ジャズ・オルガンの祖となった 『At Club Baby Grand』
このライブ盤によって、ジャズ・オルガンの音、ジャズ・オルガンの奏法が決定されたといっても過言では無い。このライブ盤でのジャズ・オルガンは驚異的ですらある。今をもって、このジャズ・オルガンを凌駕するキーボーティストはいない。
そのライブ盤とは、Jimmy Smith『The Incredible Jimmy Smith At Club Baby Grand, Vol. 1 & Vol. 2』(写真)。ブルーノート1528番と1529番。Club Baby Grandでのライブ音源。1956年8月の録音になる。ちなみにパーソネルは、Jimmy Smith (org), Thornel Schwartz (g), Donald Bailey (ds)。
かのマイルス・デイヴィスに紹介され、ブルーノート・レーベルのオーナー、アルフレッド・ライオンの眼鏡にかない、ブルーノート・レーベルからのジミー・スミスの登場をもって、ジャズ・オルガンの基準が確立された。そして、ジミー・スミスはジャズ・オルガンの祖となった。
Jimmy Smith At The Organ, Vol. 1から始まり、Vol. 3まで、スタジオ録音で、ジャズ・オルガンの演奏を整え、洗練し、その奏法と展開を確立。そして、満を持して世に問うたライブ盤がこの『クラブ・ベイビー・グランドのジミー・スミス』である。
このライブ盤でのジミー・スミスのオルガン演奏は圧倒的である。ビ・バップばりの目眩く速弾きの演奏もあれば、オルガンの深い情緒的な音を思いっきり活かしたバラード演奏あり、オルガンの黒いファンクネスを前面に押し出したブルース演奏あり、ジミー・スミスは自らのオルガン演奏の粋を尽くして、ガンガンに弾きまくる。
とにかく「上手い」の一言に尽きる。テクニックが抜群に素晴らしい。これだけの高度なテクニックを有してのジャズ・オルガンである。他の追従を許さないのも良く判る。これはフォロワーとして追従するには荷が重い。1956年にして、ジャズ・オルガンの世界は、ジミー・スミスの独走状態になる。
そして、ジミー・スミスのオルガンの音の特徴は、レスリー・スピーカーの存在。レスリー・スピーカーとは、ロータリースピーカーの一種。高音部用のホーンと低音部用のローターを、モーターで別々に回転させてコーラス効果を発生させ、音に広がりを与える仕組みをもったスピーカーのこと。このレスリー・スピーカーの効果が、このライブ盤では良く判る。
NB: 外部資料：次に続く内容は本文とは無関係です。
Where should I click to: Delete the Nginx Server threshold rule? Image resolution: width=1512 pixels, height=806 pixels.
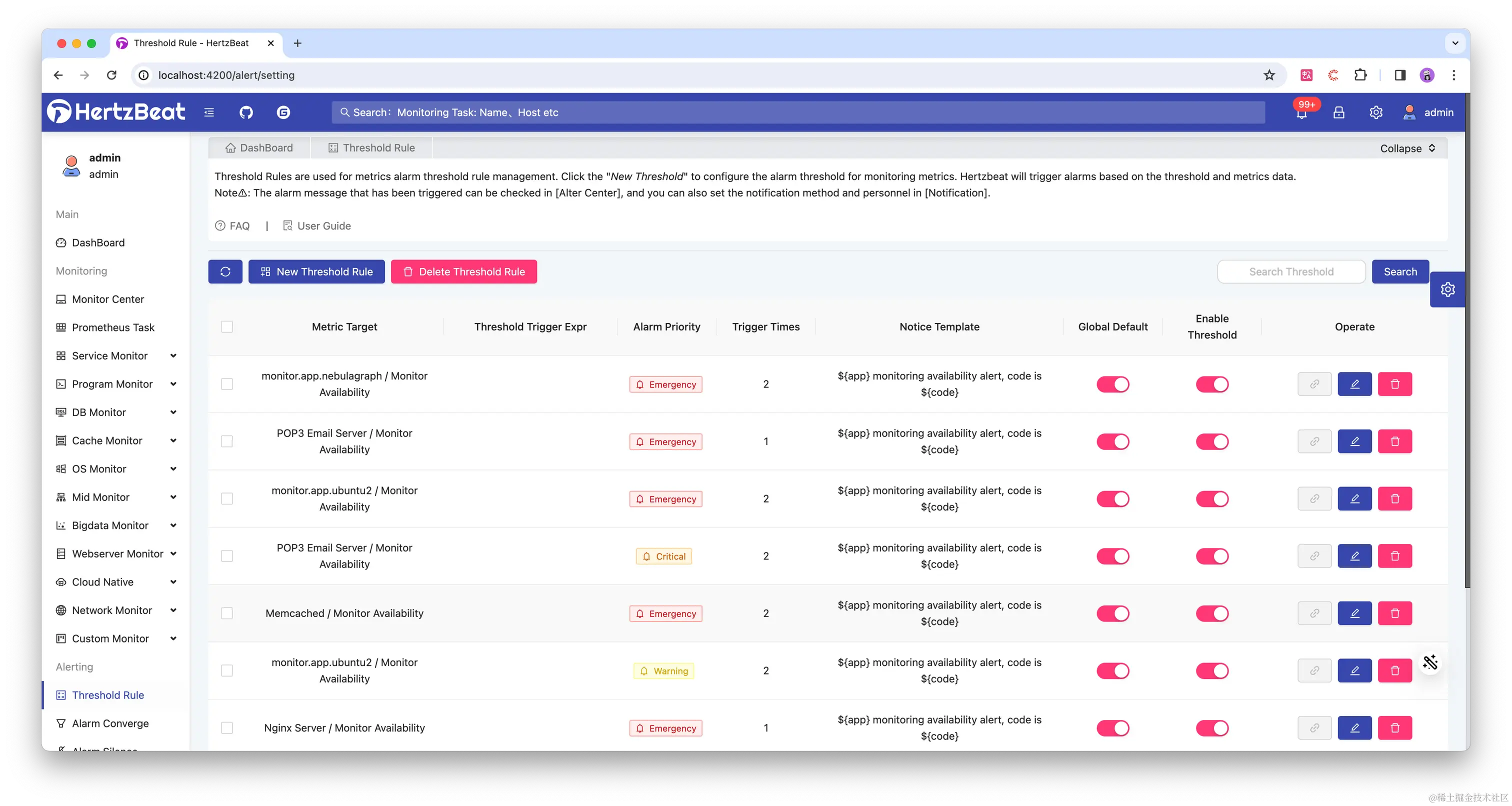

これだけレスリー・スピーカーを上手く活用したオルガニストも珍しい。
初期のジミー・スミスのオルガンのピークを捉えたライブ盤と言って良い。ギターとドラムについては、ブルーノート・レーベルからすると、ハウス・ギタリスト、ハウス・ドラマーを見渡すと、もっと良い人選もあるとは思うのだが、ライオンはまだ、ジミー・スミスの人選のまま、彼の好きなままにさせている。
よって、このライブ盤で思いっきり目立って、思いっきり前面に出ずっぱりになるのは、ジミー・スミスのオルガンのみ。たまに、ソーネル・シュワルツのギター・ソロが展開されるが如何せん線が細い。ストローク奏法でバックに回っても、如何せん音が小さい。これでは目立とうにも目立たない。ドラムも忠実にリズムをキープする役割に徹していて、これもあまり目立たない。
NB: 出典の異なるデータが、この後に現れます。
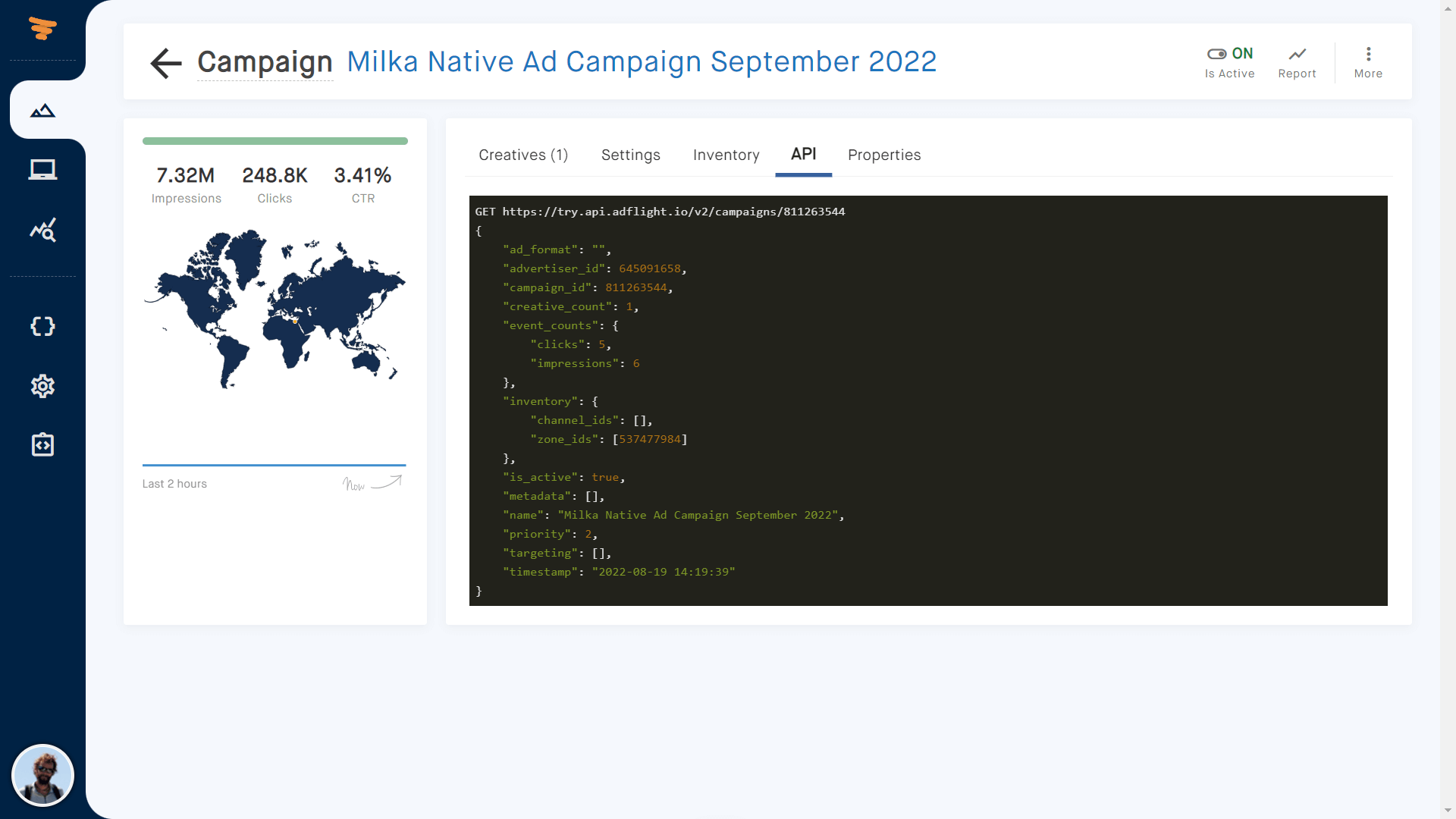Open the campaigns dashboard sidebar icon
Image resolution: width=1456 pixels, height=819 pixels.
pyautogui.click(x=43, y=110)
つまり、このライブ盤は、ジミー・スミスのオルガンの独壇場。ジミー・スミスのオルガンだけが目立ち、ジミー・スミスのオルガンだけを愛でる。それに主眼をおいたライブ盤である。さすがはブルーノート・レーベル。さすがはアルフレッド・ライオン。狙いを絞った、素晴らしい意図のあるライブ盤によって、ジミー・スミスはジャズ・オルガンの祖となったのである。